I second hacking poor examples only. I had the chance to buy a k98 once and I mean it was sweet. Until they did horrible things to it. When they were selling it they tried to tell me it was a kick butt example of a k98. They did have the parts they cut off but why? I offered him 50 bucks and he could keep the scope. Wow that was funny how they reacted to it. I could not resist telling him how he literally turned a rifle that was worth several thousand bucks to a piece of junk. He had an early model of a K98 with all milled parts and from a quick look it was either all original or one hell of a knock off. I did not see any parts that looked out of place.

With that being said the 6.5 is a very good round. I know I would not hesitate on buying one.

Chuck Norris began selling the Total Gym as an ill-fated attempt to make his day-to-day opponents less laughably pathetic.


----------



## texcl

I have owned several of the M96 swedish mausers and also a M41B which is the sniper version, they will all shoot MOA or better as long the bore is in excellent shape, you need to check the before dropping any money on any rifle.

========================

Given task a -> In the forum thread, how much did the writer offer for the k98?

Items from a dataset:

========================

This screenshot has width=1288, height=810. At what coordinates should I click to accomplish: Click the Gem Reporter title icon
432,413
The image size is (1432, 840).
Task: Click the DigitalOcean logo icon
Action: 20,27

========================

Given task b -> Write out the rows above again, swapping "screenshot" for "image" and leaving everything else unchanged.

Problem solution a -> 50 bucks, and the seller could keep the scope.

Problem solution b ->
This image has width=1288, height=810. At what coordinates should I click to accomplish: Click the Gem Reporter title icon
432,413
The image size is (1432, 840).
Task: Click the DigitalOcean logo icon
Action: 20,27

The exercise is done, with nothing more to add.